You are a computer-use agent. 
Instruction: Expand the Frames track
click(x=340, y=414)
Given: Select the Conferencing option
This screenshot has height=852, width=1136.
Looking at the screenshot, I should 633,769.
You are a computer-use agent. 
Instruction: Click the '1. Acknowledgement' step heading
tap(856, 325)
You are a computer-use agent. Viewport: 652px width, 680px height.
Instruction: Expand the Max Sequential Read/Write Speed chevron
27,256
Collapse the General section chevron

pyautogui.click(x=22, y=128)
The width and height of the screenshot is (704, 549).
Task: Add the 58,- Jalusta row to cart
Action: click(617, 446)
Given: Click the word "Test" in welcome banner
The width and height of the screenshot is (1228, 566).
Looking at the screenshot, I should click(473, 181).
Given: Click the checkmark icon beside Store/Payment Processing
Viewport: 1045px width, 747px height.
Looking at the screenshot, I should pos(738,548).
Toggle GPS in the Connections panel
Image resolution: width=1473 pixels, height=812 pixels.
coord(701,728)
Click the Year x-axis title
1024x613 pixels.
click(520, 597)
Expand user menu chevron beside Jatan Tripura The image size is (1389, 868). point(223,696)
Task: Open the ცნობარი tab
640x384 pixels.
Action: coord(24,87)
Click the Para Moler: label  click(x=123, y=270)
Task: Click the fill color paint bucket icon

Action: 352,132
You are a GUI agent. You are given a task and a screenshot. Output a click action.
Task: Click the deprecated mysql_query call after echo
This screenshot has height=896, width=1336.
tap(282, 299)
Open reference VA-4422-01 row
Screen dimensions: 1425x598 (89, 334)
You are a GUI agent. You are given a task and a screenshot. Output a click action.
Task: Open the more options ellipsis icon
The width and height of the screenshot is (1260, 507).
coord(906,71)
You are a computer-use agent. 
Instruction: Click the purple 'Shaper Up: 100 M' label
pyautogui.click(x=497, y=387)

------------------------------

# Problem to work on:
Copy all of the material above word for word, keeping every line as it is.

# The output:
You are a computer-use agent. 
Instruction: Expand the Frames track
click(x=340, y=414)
Given: Select the Conferencing option
This screenshot has height=852, width=1136.
Looking at the screenshot, I should 633,769.
You are a computer-use agent. 
Instruction: Click the '1. Acknowledgement' step heading
tap(856, 325)
You are a computer-use agent. Viewport: 652px width, 680px height.
Instruction: Expand the Max Sequential Read/Write Speed chevron
27,256
Collapse the General section chevron

pyautogui.click(x=22, y=128)
The width and height of the screenshot is (704, 549).
Task: Add the 58,- Jalusta row to cart
Action: click(617, 446)
Given: Click the word "Test" in welcome banner
The width and height of the screenshot is (1228, 566).
Looking at the screenshot, I should click(473, 181).
Given: Click the checkmark icon beside Store/Payment Processing
Viewport: 1045px width, 747px height.
Looking at the screenshot, I should pos(738,548).
Toggle GPS in the Connections panel
Image resolution: width=1473 pixels, height=812 pixels.
coord(701,728)
Click the Year x-axis title
1024x613 pixels.
click(520, 597)
Expand user menu chevron beside Jatan Tripura The image size is (1389, 868). point(223,696)
Task: Open the ცნობარი tab
640x384 pixels.
Action: coord(24,87)
Click the Para Moler: label  click(x=123, y=270)
Task: Click the fill color paint bucket icon

Action: 352,132
You are a GUI agent. You are given a task and a screenshot. Output a click action.
Task: Click the deprecated mysql_query call after echo
This screenshot has height=896, width=1336.
tap(282, 299)
Open reference VA-4422-01 row
Screen dimensions: 1425x598 (89, 334)
You are a GUI agent. You are given a task and a screenshot. Output a click action.
Task: Open the more options ellipsis icon
The width and height of the screenshot is (1260, 507).
coord(906,71)
You are a computer-use agent. 
Instruction: Click the purple 'Shaper Up: 100 M' label
pyautogui.click(x=497, y=387)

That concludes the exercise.